A tablespace is a storage location where the actual data underlying database objects can be kept.  It provides a layer of abstraction between physical and logical data, and serves to allocate storage for all DBMS managed segments. (A database segment is a database object which occupies physical space such as table data and indexes.) Once created, a tablespace can be referred to by name when creating database segments.

Tablespaces specify only the database storage locations, not the logical database structure, or database schema.  For instance, different objects in the same schema may have different underlying tablespaces.  Similarly, a tablespace may service segments for more than one schema. Sometimes it can be used to specify schema so as to form a bond between logical and physical data.

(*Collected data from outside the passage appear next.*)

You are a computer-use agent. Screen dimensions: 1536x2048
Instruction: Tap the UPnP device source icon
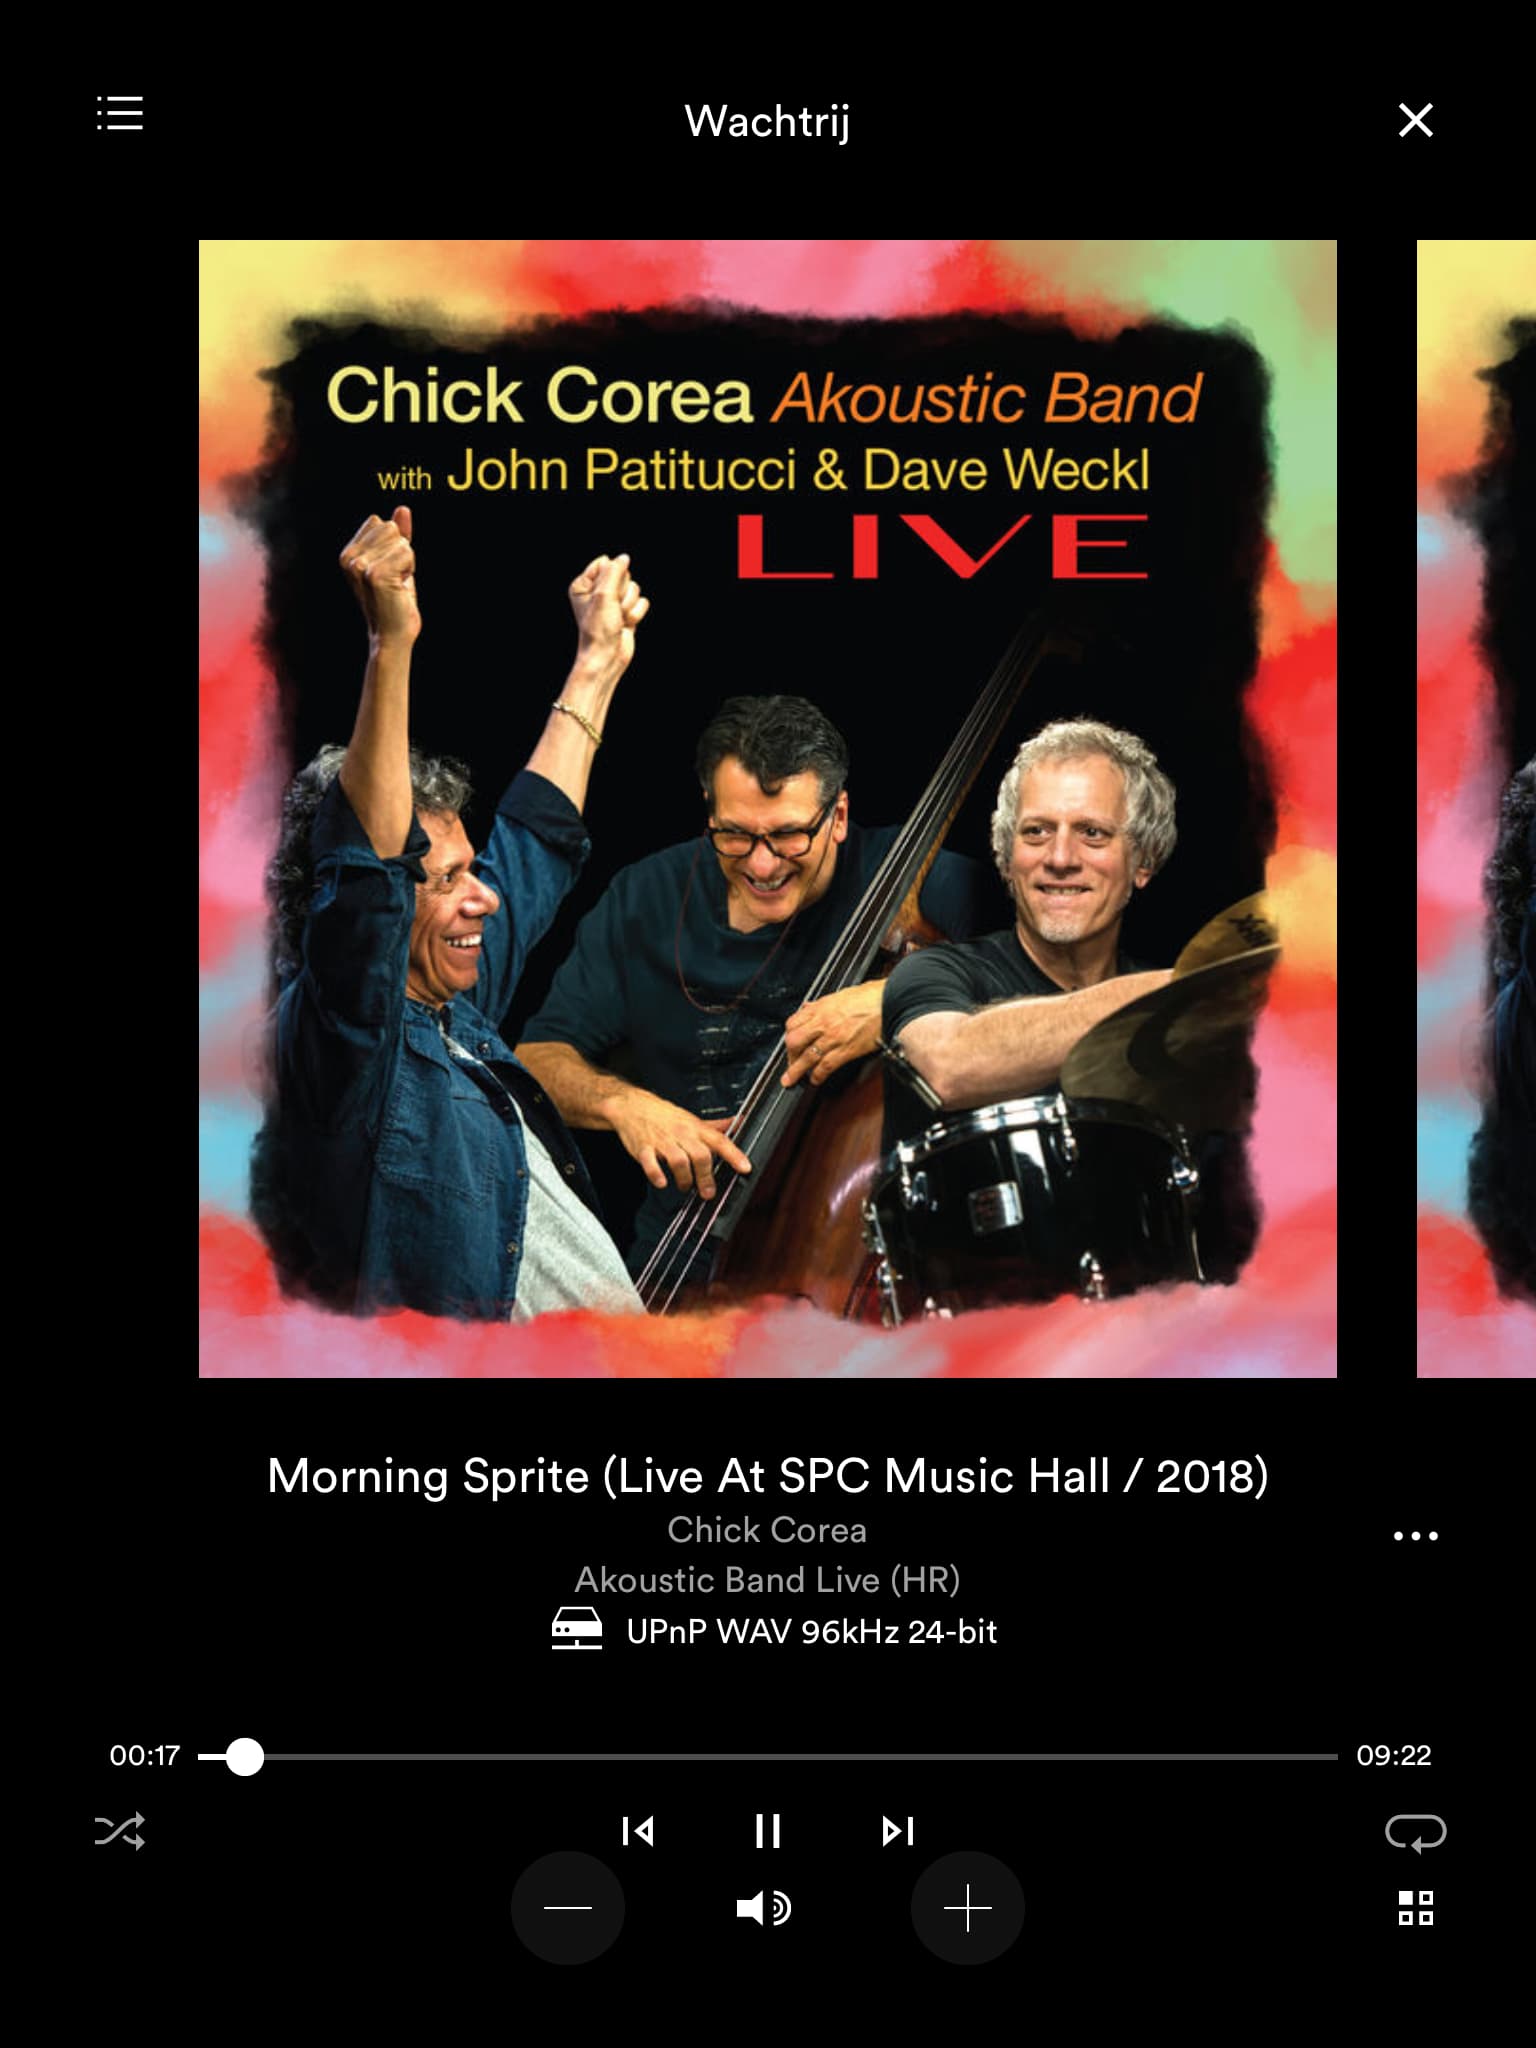coord(577,1628)
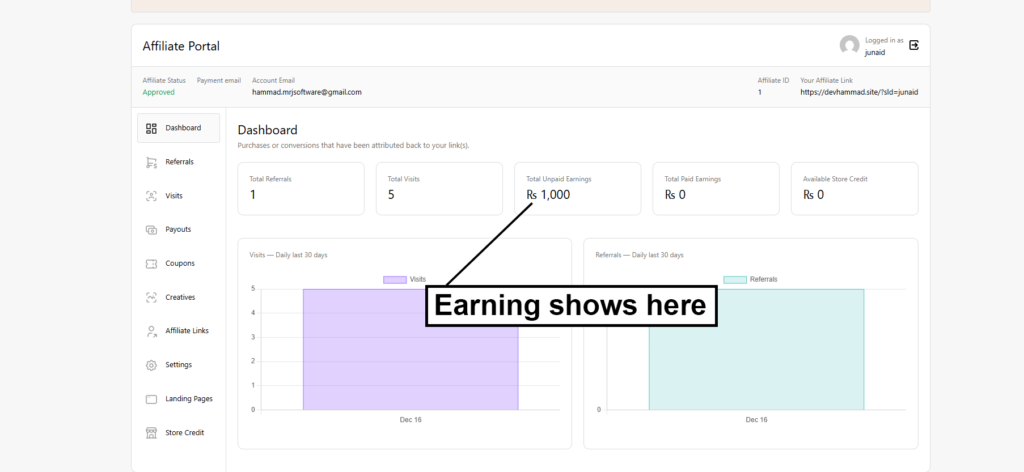Toggle the Visits legend swatch in chart
The image size is (1024, 472).
(395, 279)
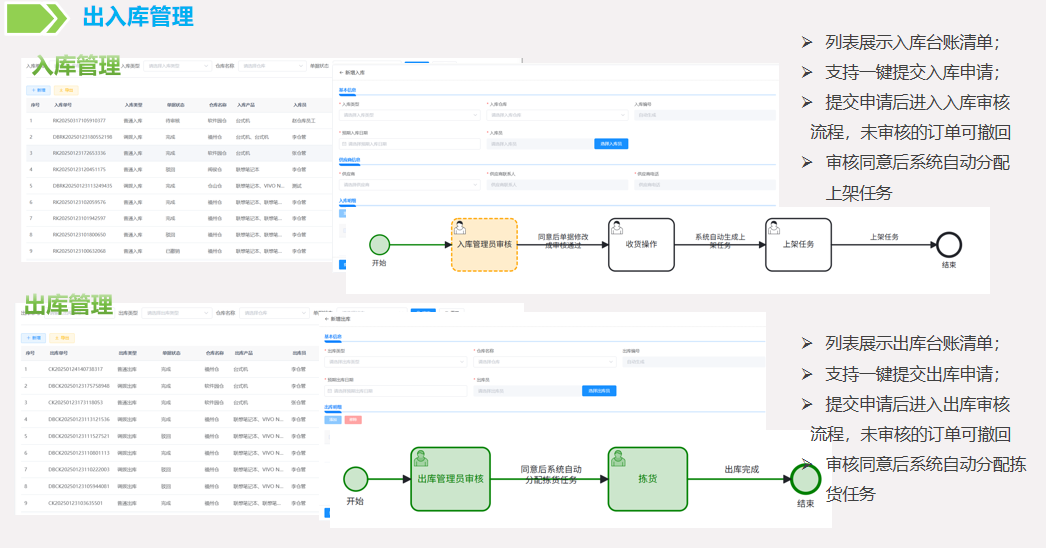
Task: Open the 仓库名称 filter dropdown in inbound list
Action: pyautogui.click(x=271, y=66)
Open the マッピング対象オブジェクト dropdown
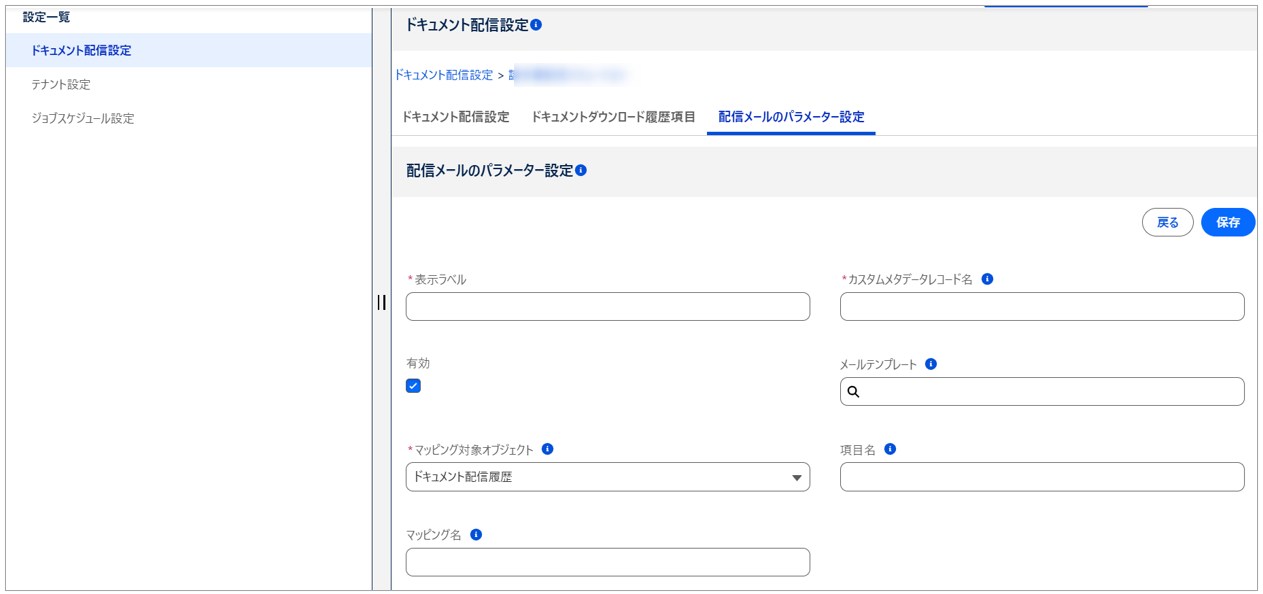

By using tablespaces, an administrator also can control the disk layout of an installation. A common use of tablespaces is to optimize performance. For example, a heavily used index can be placed on a fast SSD. On the other hand, a database table which contains archived data that is rarely accessed could be stored on a less expensive but slower magnetic hard drive.

While it is common for tablespaces to store their data in a filesystem file, a single file must be part of a single tablespace. Some database management systems allow tablespaces to be configured directly over operating-system device entries, called raw devices, providing better performance by avoiding the OS filesystem overheads.

Oracle stores data logically in tablespaces and physically in datafiles associated with the corresponding tablespace.